Studio album by Ray Charles
- Released: May 1969
- Recorded: RPM, Los Angeles, California
- Genre: Soul
- Length: 32:33
- Label: ABC/Tangerine
- Producer: Joe Adams

Ray Charles chronology
| I'm All Yours Baby (1969) | Doing His Thing (1969) | My Kind of Jazz (1970) |

= Doing His Thing =

Doing His Thing is a 1969 studio album by Ray Charles, released by Tangerine Records. The cover artwork was by Lafayette Chew.
== Chart performance ==

The album debuted on Billboard magazine's Top LP's chart in the issue dated July 26, 1969, peaking at No. 172 during a three-week run on the chart.
== Critical reception ==

In his January 1970 "Consumer Guide" column, The Village Voice critic Robert Christgau wrote of Charles and the LP: "It's so easy to forget what a genius he still is. No balladeering here, no Beatle-mongering, nothing but hard-bopping Ray Charles soul. Yeah." In The Rolling Stone Album Guide (1992), J. D. Considine said it marked a return to Charles' funkier style of music with "an album that's long on groove but short on songs (although the interplay between Charles and Jimmy Lewis on 'If It Wasn't for Bad Luck' is delightful)".

Rex Reed's review of the album for Stereo Review in December 1969 stated, "Ray Charles is one singer who can be counted on to do his own thing, and if you dig his doing it over and over again, you'll love this record. Mr. Charles has collaborated in writing several of the songs here, and Jimmy Lewis has a credit on every one of them. The result is a sameness of emotional content, musical style, and tempo. Over it all hangs Charles' hearty wail, like a baitrabbit leading a pack of greyhounds. Round and round the track he leads them. If you're an avid Charles fan, you'll still be in the stands for the final band. I left this event early and went to one of my favorite restaurants, where they still have 'Ruby' on the jukebox." Reviewing the cassette, 8-track and reel-to-reel versions two months later, Don Heckman, in the same publication, wrote:
Like most blues performers, Ray Charles is at his best when he works with material that is close to fundamentals. Composer Jimmy Lewis has provided just that—a panorama of contemporary blues—and Charles responds brilliantly. No country-&-western, no pop standards, no rock tunes—just one of the consummate blues performers of the day working with new material and sympathetic backing. A must for Ray Charles freaks; a joy for anyone else.

────

Problem = According to the Doing His Thing article, what was the album's peak position on Billboard's Top LP's chart?

Supplied material =
────

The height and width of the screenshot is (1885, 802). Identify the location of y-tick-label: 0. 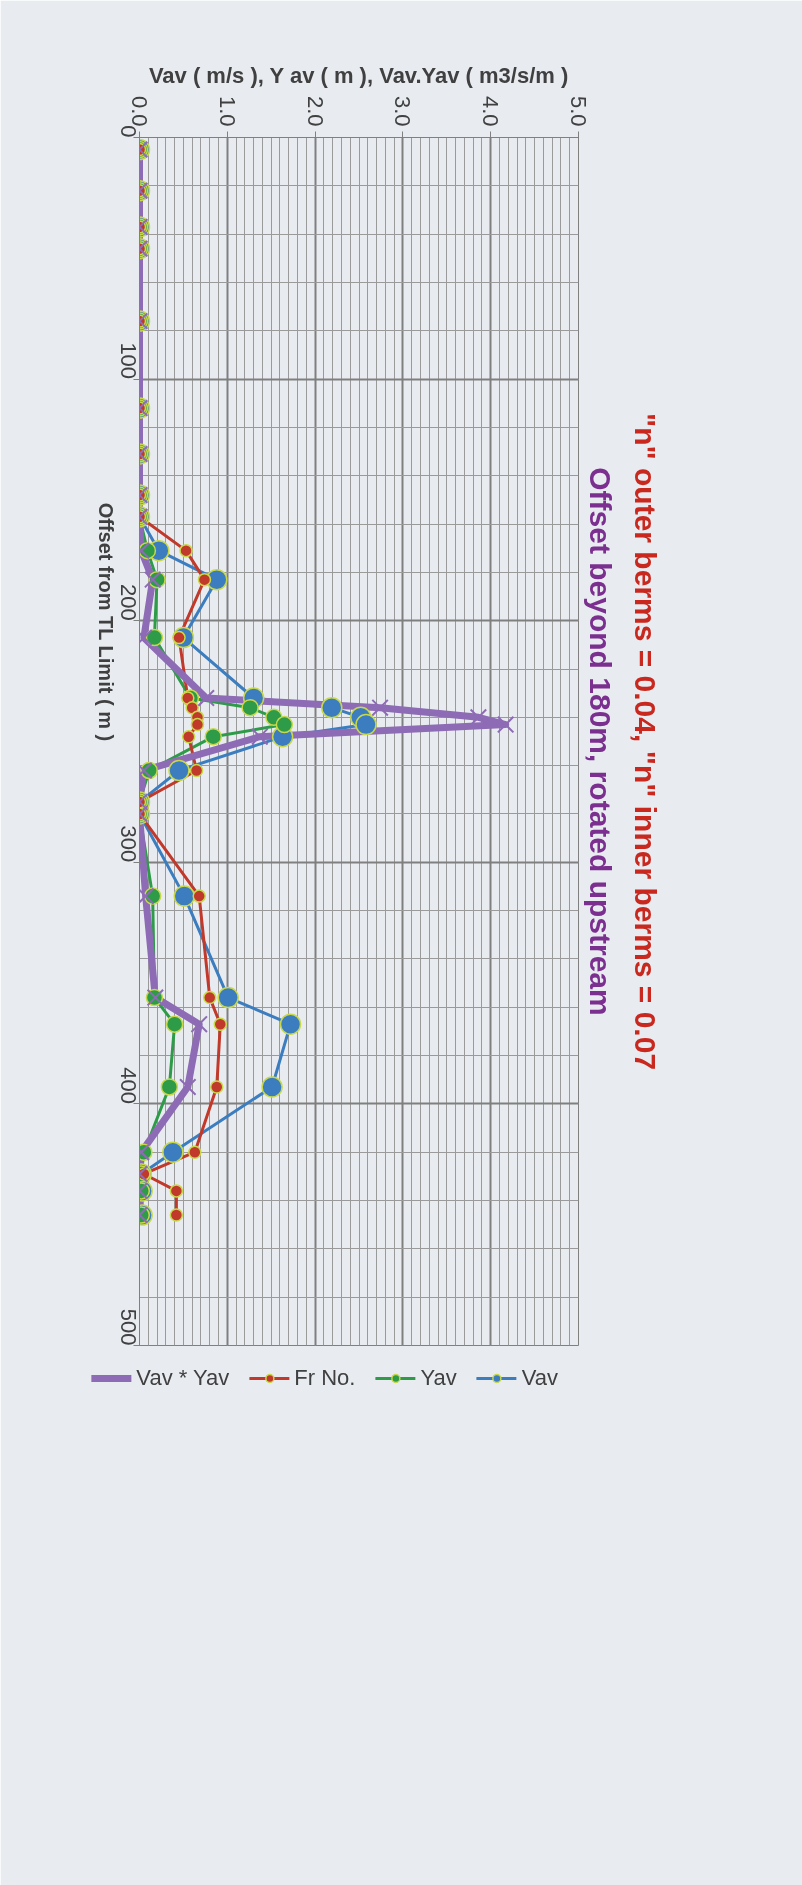
(128, 132).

────

Expected answer = No. 172